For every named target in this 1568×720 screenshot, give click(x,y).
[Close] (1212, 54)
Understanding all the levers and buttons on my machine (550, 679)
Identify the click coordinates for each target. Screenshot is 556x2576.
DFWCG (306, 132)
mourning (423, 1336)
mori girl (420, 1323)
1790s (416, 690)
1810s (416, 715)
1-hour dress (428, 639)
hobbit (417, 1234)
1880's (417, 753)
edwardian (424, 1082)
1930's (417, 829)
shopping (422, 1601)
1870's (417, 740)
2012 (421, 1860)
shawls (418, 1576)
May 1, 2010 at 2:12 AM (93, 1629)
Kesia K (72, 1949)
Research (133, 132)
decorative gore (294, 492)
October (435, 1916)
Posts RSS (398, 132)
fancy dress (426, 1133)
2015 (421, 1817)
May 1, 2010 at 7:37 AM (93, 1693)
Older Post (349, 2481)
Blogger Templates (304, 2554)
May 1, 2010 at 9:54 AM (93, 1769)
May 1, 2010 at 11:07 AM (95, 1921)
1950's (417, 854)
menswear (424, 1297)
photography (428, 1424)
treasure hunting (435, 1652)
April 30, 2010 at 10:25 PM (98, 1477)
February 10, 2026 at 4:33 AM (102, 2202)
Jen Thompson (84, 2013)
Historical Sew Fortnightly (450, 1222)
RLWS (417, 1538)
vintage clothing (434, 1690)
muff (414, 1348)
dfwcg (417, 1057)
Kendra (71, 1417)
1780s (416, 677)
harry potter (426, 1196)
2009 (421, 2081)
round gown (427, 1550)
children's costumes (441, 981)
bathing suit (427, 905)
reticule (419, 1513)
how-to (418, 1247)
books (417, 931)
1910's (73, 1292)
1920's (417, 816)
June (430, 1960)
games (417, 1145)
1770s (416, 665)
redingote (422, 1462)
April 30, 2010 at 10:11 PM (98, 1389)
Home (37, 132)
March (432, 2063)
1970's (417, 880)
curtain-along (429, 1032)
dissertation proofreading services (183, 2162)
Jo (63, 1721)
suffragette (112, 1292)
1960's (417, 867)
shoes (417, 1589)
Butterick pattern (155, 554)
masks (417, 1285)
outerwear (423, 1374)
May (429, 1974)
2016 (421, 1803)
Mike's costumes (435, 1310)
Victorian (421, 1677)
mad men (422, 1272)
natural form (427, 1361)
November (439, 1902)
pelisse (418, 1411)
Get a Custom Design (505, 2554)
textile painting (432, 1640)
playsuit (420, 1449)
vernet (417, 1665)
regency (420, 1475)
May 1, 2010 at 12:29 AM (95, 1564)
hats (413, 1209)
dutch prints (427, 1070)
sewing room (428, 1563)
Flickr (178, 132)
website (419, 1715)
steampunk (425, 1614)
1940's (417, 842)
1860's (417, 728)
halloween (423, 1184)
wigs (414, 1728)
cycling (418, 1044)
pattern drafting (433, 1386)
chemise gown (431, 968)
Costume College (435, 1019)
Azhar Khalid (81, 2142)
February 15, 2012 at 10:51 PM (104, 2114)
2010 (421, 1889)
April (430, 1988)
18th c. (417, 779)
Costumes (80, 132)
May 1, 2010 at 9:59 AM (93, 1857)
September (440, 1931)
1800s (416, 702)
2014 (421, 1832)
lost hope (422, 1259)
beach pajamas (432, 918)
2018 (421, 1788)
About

○ ○ ○ ○

**DIRECTIONS FOR THIS TASK**
Set down the whole listing above again, every line word for word and in the same order.

**TASK RESULT**
For every named target in this 1568×720 screenshot, give click(x,y).
[Close] (1212, 54)
Understanding all the levers and buttons on my machine (550, 679)
Identify the click coordinates for each target. Screenshot is 556x2576.
DFWCG (306, 132)
mourning (423, 1336)
mori girl (420, 1323)
1790s (416, 690)
1810s (416, 715)
1-hour dress (428, 639)
hobbit (417, 1234)
1880's (417, 753)
edwardian (424, 1082)
1930's (417, 829)
shopping (422, 1601)
1870's (417, 740)
2012 (421, 1860)
shawls (418, 1576)
May 1, 2010 at 2:12 AM (93, 1629)
Kesia K (72, 1949)
Research (133, 132)
decorative gore (294, 492)
October (435, 1916)
Posts RSS (398, 132)
fancy dress (426, 1133)
2015 (421, 1817)
May 1, 2010 at 7:37 AM (93, 1693)
Older Post (349, 2481)
Blogger Templates (304, 2554)
May 1, 2010 at 9:54 AM (93, 1769)
May 1, 2010 at 11:07 AM (95, 1921)
1950's (417, 854)
menswear (424, 1297)
photography (428, 1424)
treasure hunting (435, 1652)
April 30, 2010 at 10:25 PM (98, 1477)
February 10, 2026 at 4:33 AM (102, 2202)
Jen Thompson (84, 2013)
Historical Sew Fortnightly (450, 1222)
RLWS (417, 1538)
vintage clothing (434, 1690)
muff (414, 1348)
dfwcg (417, 1057)
Kendra (71, 1417)
1780s (416, 677)
harry potter (426, 1196)
2009 (421, 2081)
round gown (427, 1550)
children's costumes (441, 981)
bathing suit (427, 905)
reticule (419, 1513)
how-to (418, 1247)
books (417, 931)
1910's (73, 1292)
1920's (417, 816)
June (430, 1960)
games (417, 1145)
1770s (416, 665)
redingote (422, 1462)
April 30, 2010 at 10:11 PM (98, 1389)
Home (37, 132)
March (432, 2063)
1970's (417, 880)
curtain-along (429, 1032)
dissertation proofreading services (183, 2162)
Jo (63, 1721)
suffragette (112, 1292)
1960's (417, 867)
shoes (417, 1589)
Butterick pattern (155, 554)
masks (417, 1285)
outerwear (423, 1374)
May (429, 1974)
2016 (421, 1803)
Mike's costumes (435, 1310)
Victorian (421, 1677)
mad men (422, 1272)
natural form (427, 1361)
November (439, 1902)
pelisse (418, 1411)
Get a Custom Design (505, 2554)
textile painting (432, 1640)
playsuit (420, 1449)
vernet (417, 1665)
regency (420, 1475)
May 1, 2010 at 12:29 AM (95, 1564)
hats (413, 1209)
dutch prints (427, 1070)
sewing room (428, 1563)
Flickr (178, 132)
website (419, 1715)
steampunk (425, 1614)
1940's (417, 842)
1860's (417, 728)
halloween (423, 1184)
wigs (414, 1728)
cycling (418, 1044)
pattern drafting (433, 1386)
chemise gown (431, 968)
Costume College (435, 1019)
Azhar Khalid (81, 2142)
February 15, 2012 at 10:51 PM (104, 2114)
2010 (421, 1889)
April (430, 1988)
18th c. (417, 779)
Costumes (80, 132)
May 1, 2010 at 9:59 AM (93, 1857)
September (440, 1931)
1800s (416, 702)
2014 (421, 1832)
lost hope (422, 1259)
beach pajamas (432, 918)
2018 (421, 1788)
About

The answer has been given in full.